In most bacteria, the process of protein synthesis involves a transcription step, where a strand of messenger RNA is assembled as a copy of a gene with the help of RNA polymerase, followed by a translation step, where Rybosomes decode the gene into a sequence of aminoacids that will fold into a protein. Back in the 1970s, however, co-PI Phillip Sharp and his team discovered that in eucaryotes, transcription also involves splicing, where a complex of molecules called the spliceosome would bind to the RNA to remove segments of non-coding RNA known as introns, leaving behind the expressed portions of the RNA strand known as exons.

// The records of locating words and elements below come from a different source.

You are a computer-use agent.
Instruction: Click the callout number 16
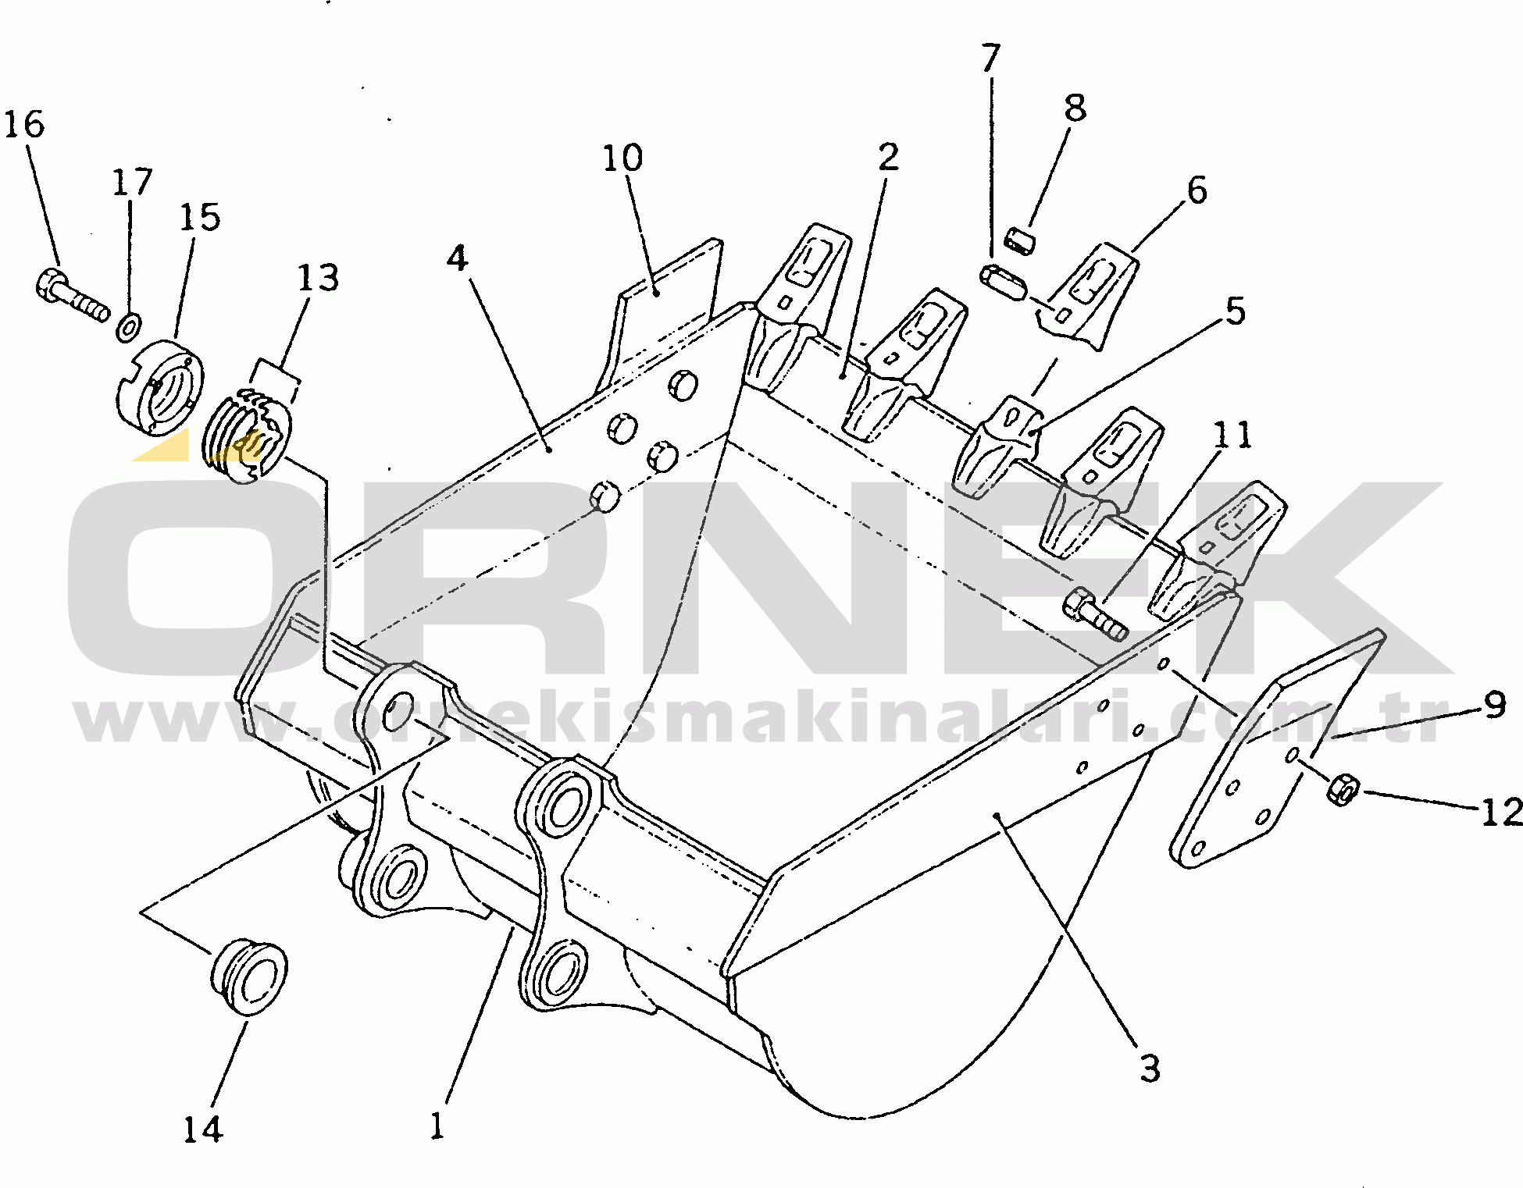pyautogui.click(x=24, y=125)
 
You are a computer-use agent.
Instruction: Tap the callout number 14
pyautogui.click(x=203, y=1129)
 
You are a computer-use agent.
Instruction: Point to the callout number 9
pyautogui.click(x=1495, y=705)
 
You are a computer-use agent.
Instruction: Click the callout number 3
pyautogui.click(x=1150, y=1069)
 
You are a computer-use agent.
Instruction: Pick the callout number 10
pyautogui.click(x=622, y=158)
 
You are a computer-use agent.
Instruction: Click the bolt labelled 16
pyautogui.click(x=72, y=296)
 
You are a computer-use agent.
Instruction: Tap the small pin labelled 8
pyautogui.click(x=1018, y=240)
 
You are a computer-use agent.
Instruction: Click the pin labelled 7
pyautogui.click(x=1004, y=280)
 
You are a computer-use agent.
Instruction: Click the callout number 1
pyautogui.click(x=437, y=1126)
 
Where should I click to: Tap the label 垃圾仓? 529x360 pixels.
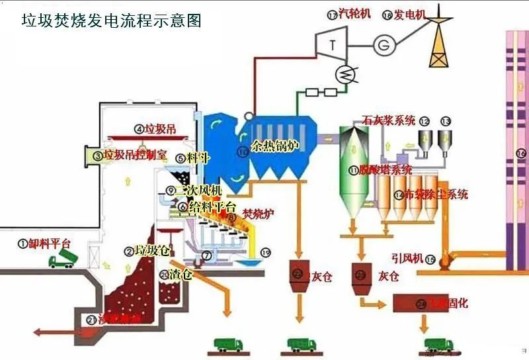point(151,251)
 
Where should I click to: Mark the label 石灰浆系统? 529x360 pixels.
point(389,120)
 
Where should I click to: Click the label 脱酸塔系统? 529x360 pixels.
point(386,170)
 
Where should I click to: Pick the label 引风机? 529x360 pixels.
point(407,259)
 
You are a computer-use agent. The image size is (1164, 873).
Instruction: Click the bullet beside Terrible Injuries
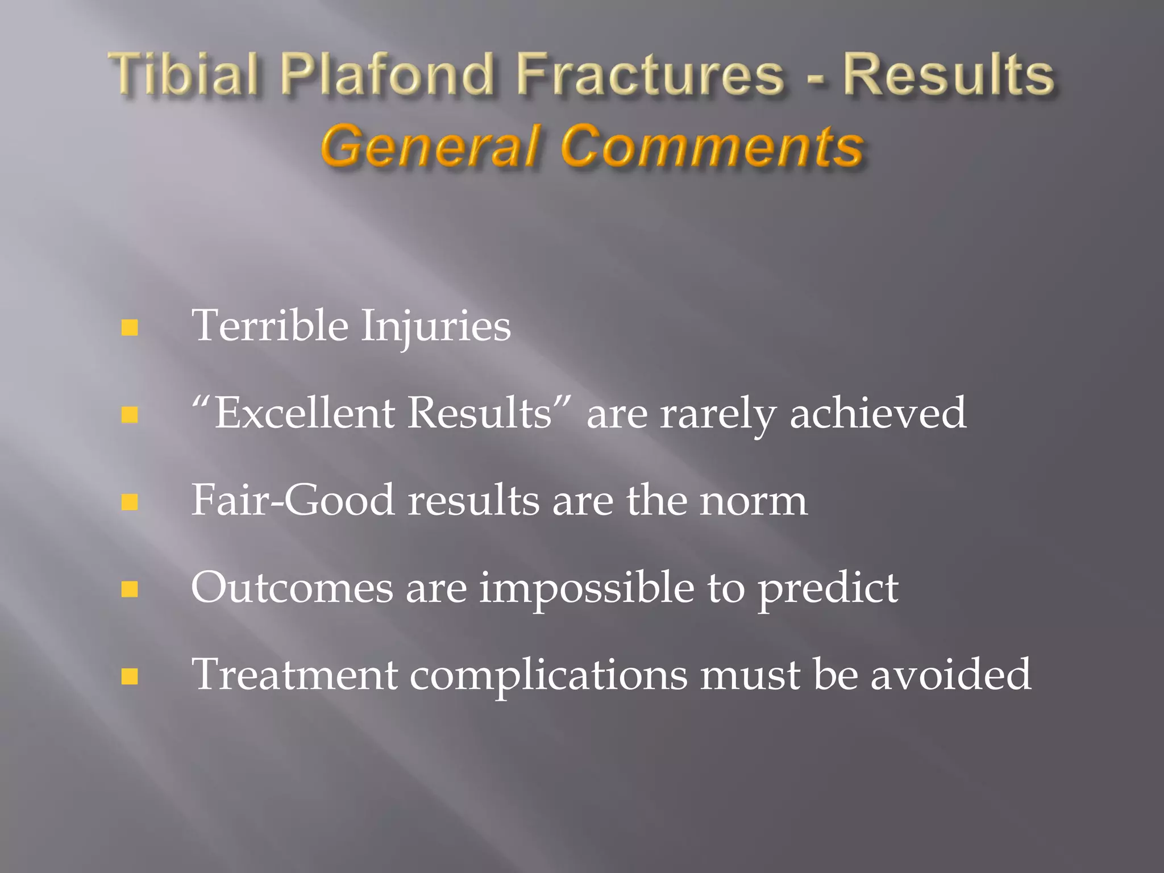pos(130,327)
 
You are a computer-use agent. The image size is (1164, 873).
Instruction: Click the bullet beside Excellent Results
pos(130,414)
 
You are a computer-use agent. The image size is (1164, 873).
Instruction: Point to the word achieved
pos(878,413)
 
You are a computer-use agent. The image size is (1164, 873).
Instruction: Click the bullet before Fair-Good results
pos(130,502)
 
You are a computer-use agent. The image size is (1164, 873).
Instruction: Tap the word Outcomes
pos(292,588)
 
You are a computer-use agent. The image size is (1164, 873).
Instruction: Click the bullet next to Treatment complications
pos(130,676)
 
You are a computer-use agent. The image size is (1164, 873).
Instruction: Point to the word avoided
pos(950,675)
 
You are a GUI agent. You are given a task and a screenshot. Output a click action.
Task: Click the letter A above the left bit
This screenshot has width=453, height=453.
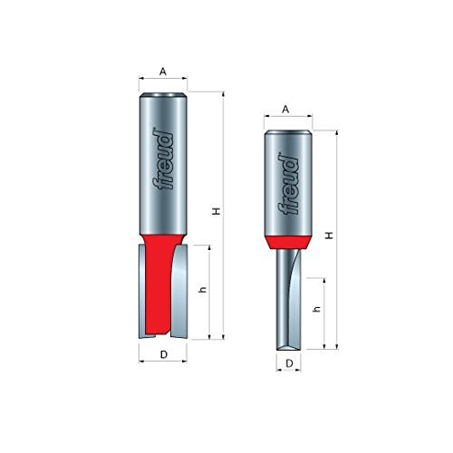(163, 70)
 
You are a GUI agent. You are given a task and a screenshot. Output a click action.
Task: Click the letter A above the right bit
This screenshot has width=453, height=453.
(285, 109)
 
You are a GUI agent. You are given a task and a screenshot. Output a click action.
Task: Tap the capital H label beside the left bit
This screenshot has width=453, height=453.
(216, 210)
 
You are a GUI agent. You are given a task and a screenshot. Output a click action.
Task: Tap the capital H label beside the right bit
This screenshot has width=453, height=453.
(329, 234)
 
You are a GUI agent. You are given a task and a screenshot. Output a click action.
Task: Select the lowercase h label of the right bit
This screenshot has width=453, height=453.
(317, 309)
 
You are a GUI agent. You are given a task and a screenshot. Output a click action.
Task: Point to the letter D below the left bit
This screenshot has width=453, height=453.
(163, 354)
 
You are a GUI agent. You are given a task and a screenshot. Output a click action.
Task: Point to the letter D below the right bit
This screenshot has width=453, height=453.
(288, 363)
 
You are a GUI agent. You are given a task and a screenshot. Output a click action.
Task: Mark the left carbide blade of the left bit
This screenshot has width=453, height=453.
(143, 290)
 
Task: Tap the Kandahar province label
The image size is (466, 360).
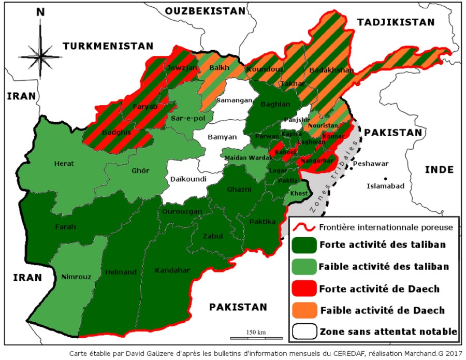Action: pos(172,270)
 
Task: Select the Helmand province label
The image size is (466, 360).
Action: pos(121,272)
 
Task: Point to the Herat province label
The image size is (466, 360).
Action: pos(64,164)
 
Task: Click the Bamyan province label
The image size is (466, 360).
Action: pos(222,137)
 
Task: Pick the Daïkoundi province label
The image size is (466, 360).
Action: pos(188,179)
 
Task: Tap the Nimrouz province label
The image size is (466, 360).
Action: pos(76,277)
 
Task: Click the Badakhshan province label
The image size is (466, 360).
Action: pos(331,70)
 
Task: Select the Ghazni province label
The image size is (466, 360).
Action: pos(239,190)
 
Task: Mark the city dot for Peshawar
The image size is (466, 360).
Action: pos(349,164)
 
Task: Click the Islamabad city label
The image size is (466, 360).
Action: pos(386,186)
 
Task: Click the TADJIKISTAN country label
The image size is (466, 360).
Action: pos(395,22)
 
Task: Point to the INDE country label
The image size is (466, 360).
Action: pos(439,169)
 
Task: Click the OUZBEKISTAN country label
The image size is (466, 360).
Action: pos(205,11)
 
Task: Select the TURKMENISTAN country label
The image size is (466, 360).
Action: pos(108,46)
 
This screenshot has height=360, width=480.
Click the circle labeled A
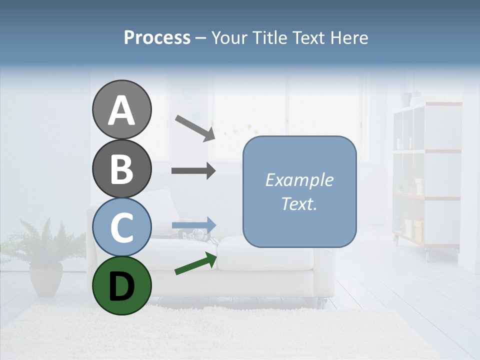[122, 110]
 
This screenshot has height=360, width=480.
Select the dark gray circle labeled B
[122, 168]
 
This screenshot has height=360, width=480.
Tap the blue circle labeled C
[122, 227]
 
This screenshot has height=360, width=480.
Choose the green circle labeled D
[122, 286]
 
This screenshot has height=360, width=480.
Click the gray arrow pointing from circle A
[195, 128]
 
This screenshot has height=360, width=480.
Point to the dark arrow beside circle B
[194, 171]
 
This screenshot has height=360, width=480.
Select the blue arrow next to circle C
[194, 225]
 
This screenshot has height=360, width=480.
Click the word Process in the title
[157, 38]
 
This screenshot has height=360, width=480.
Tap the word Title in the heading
[269, 38]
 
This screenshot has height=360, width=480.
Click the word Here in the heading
[350, 38]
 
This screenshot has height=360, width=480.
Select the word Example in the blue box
[299, 180]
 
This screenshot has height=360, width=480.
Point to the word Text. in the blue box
[299, 204]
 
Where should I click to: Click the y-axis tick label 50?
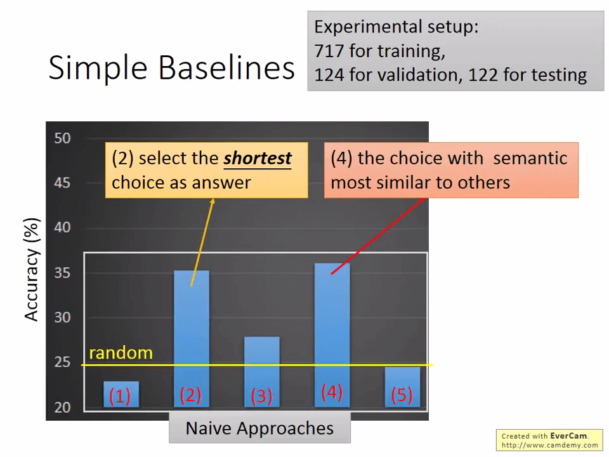coord(63,138)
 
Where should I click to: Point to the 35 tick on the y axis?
coord(63,273)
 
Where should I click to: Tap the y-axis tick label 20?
coord(63,407)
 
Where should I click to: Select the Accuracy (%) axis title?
coord(32,270)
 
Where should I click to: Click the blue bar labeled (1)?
coord(121,394)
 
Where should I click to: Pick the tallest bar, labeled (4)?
coord(332,335)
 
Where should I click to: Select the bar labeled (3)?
coord(262,372)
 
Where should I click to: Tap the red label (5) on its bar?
coord(402,395)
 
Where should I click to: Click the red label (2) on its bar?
coord(191,395)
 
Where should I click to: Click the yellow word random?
coord(121,353)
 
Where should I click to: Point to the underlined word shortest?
coord(258,159)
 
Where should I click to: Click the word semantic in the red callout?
coord(530,159)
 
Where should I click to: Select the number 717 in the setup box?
coord(329,51)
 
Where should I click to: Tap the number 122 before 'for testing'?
coord(483,75)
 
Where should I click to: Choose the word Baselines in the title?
coord(226,68)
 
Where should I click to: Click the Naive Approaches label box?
coord(260,428)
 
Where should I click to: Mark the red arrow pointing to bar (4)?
coord(378,236)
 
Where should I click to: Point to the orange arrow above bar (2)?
coord(202,242)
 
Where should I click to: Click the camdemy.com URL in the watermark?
coord(549,445)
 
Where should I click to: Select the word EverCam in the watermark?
coord(569,436)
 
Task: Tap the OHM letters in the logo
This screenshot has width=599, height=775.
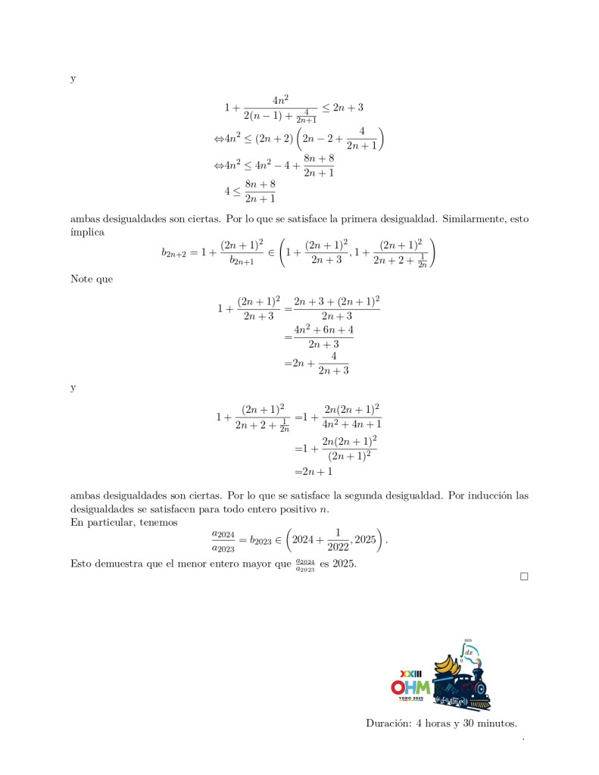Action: pyautogui.click(x=410, y=687)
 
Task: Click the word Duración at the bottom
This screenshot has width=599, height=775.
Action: pyautogui.click(x=388, y=723)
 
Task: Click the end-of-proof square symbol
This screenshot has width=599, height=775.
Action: pyautogui.click(x=523, y=577)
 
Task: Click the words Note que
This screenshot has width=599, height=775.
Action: pyautogui.click(x=91, y=279)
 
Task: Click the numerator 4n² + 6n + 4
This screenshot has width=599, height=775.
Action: pyautogui.click(x=324, y=330)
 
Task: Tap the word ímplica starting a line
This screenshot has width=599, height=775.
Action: pyautogui.click(x=87, y=232)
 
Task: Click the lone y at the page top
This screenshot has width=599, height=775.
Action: pyautogui.click(x=73, y=79)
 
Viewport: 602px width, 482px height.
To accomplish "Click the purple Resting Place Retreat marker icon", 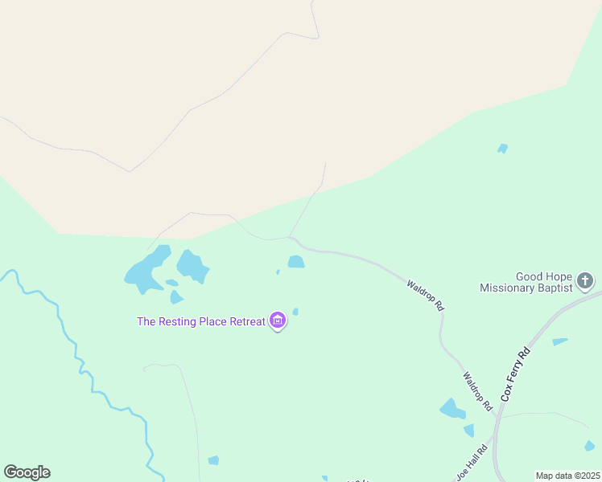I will coord(278,321).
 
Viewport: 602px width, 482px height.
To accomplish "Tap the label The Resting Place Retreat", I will coord(201,321).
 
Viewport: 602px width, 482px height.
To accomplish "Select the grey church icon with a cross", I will coord(585,281).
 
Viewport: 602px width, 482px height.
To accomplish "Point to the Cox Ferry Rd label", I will coord(516,374).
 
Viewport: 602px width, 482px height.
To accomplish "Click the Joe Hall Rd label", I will coord(472,463).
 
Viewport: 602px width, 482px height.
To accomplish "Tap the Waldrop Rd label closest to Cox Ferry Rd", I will coord(477,391).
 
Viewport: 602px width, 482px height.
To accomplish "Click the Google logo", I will coord(27,472).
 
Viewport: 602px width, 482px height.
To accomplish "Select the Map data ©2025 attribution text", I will coord(567,476).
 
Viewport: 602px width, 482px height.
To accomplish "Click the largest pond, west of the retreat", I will coord(146,270).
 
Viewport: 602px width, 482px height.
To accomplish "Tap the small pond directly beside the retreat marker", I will coord(295,312).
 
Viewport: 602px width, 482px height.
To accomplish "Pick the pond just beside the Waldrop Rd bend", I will coord(296,262).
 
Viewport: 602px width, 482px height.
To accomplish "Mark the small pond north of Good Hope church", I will coord(502,149).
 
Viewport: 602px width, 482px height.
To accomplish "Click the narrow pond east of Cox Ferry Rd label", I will coord(559,342).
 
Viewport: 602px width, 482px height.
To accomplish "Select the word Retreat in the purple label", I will coord(247,321).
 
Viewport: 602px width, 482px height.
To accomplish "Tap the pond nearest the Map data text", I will coord(589,446).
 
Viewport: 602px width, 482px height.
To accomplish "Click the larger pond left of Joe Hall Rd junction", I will coord(452,410).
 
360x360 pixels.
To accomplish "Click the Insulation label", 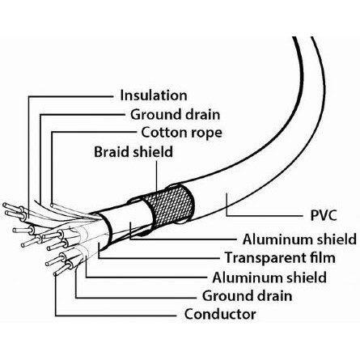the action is (154, 95).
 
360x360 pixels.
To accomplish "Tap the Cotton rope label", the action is (182, 133).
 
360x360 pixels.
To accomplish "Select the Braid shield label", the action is (133, 152).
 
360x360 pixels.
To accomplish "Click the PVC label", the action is (324, 215).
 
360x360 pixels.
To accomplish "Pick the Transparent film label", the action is (280, 257).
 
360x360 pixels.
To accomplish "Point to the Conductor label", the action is (220, 314).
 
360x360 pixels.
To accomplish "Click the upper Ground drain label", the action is (176, 114).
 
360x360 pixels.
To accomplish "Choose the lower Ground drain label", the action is (248, 296).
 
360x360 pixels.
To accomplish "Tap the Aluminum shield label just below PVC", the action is (299, 239).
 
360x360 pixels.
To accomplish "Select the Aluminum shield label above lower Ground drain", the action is (269, 277).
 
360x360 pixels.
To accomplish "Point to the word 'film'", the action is (321, 257).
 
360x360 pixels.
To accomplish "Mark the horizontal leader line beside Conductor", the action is (116, 316).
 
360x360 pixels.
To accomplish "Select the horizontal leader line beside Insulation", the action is (70, 96).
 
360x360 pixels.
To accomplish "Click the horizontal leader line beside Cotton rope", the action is (94, 132).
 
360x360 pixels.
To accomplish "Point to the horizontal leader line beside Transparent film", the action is (159, 258).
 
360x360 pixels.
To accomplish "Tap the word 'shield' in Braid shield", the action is (153, 152).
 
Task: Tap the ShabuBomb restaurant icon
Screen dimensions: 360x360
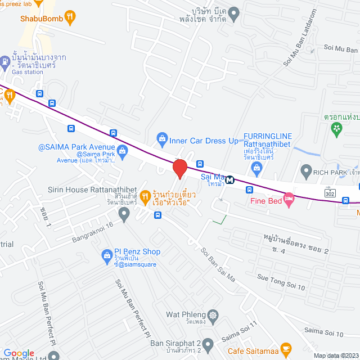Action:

In the years since that discovery, biology has learned a great amount about the mechanisms involved in RNA splicing and the myriad of RNA-binding proteins that regulate the action of the splyceosome. However, we are still far from a comprehensive model that would help us predict with certainty the effect that different intervations---whether mutations or the addition of small molecules--- will have on how a given RNA sequence will be spliced.
Developing better models of splicing is critical to understanding a myriad of diseases. For example, many genetic diseases including early onset Parkinson disease, spinal muscular atrophy and amyotrophic lateral sclerosis can all be traced back to mutations that alter splicing. Splicing errors are also behind many forms of cancer.
Deep learning has already demonstrated some promise in turning the large amounts of data available about how particular genes are spliced into predictions about the effect of certain mutations on RNA splicing. However, the neurosymbolic learning techniques that we plan to develop as part of this proposal could allow us to develop richer models that capture more of what is known about the splicing process and the molecules involved. This could help us move beyond simply making predictions, to a real understanding of why particular mutations have the effects that they have.